▸ **To be done**
• a. Please translate this sentence from the text about Alby Mangels into Spanish: "His father Johannes (Jos) was a leather tanner."
• b. Answer these from the text about Alby Mangels:
(i) In what year did the family move to Australia?
(ii) At what age did Mangels leave school?
(iii) With whom did he set off in 1971?

▸ **Supplied text**
■ ■ ■ ■

Zwier Albertus "Alby" Mangels (born 16 November 1948) is an Australian adventurer and documentary film-maker widely remembered for his World Safari adventure travel films (World Safari, World Safari II, and World Safari III).

Early life
Mangels was born in the Netherlands on 16 November 1948. His father Johannes (Jos) was a leather tanner. The family moved to Australia in 1955 where they settled in Adelaide, South Australia. 

After about eighteen months in Australia his parents separated. His mother Adrianna (Sjann) remarried but died when he was fifteen. He left school at fourteen.

As a teenager, he undertook a wide variety of professions including chicken farming and house construction.

Mangels set off in 1971 with friend John Fields on what was supposed to be a one-off trip. It turned into a six-year odyssey which they filmed through several continents. The resulting film, first shown in Australia in 1977, was a significant success. Mangels continued to travel through the 1980s, filming all the way. Two more World Safari films were made from this subsequent material.

■ ■ ■ ■

▸ **Data**
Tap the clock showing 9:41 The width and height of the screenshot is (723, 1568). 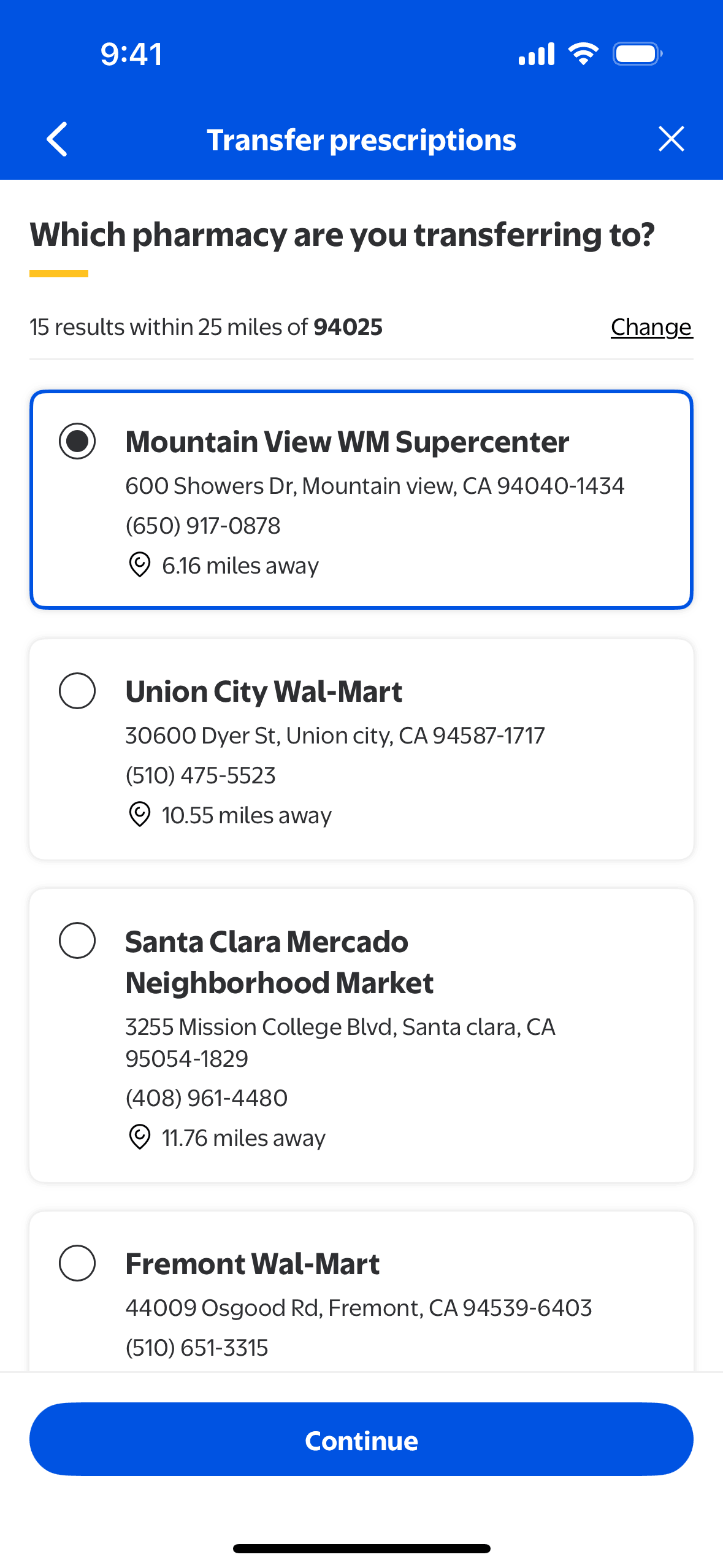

■ ■ ■ ■

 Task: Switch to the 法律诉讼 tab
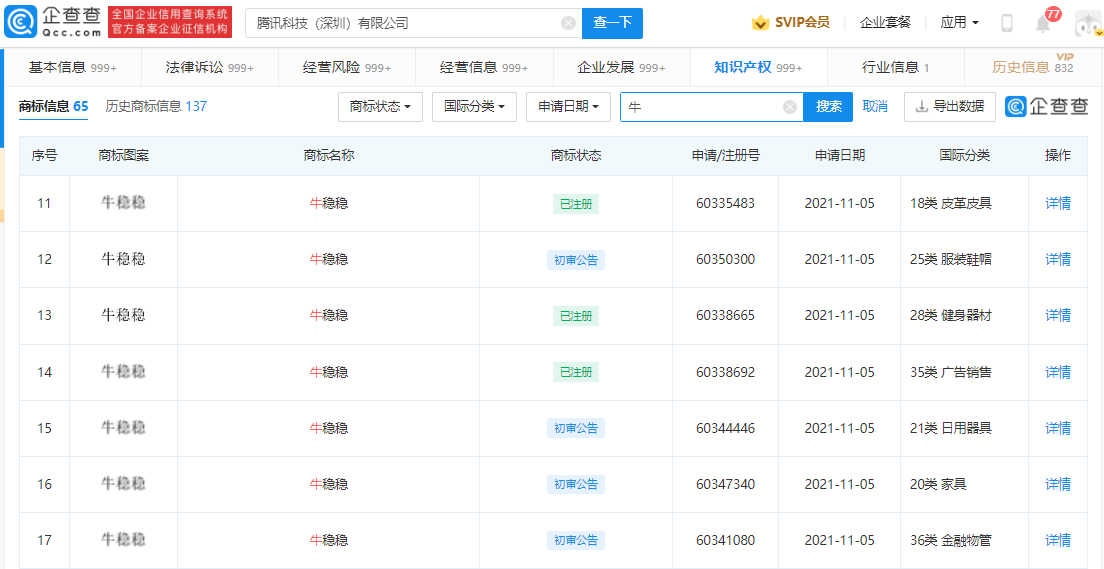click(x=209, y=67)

■ ■ ■ ■

▸ **Answers**
• a. Su padre, Johannes (Jos), era curtidor de cuero.

• b.
(i) 1955
(ii) Fourteen
(iii) His friend John Fields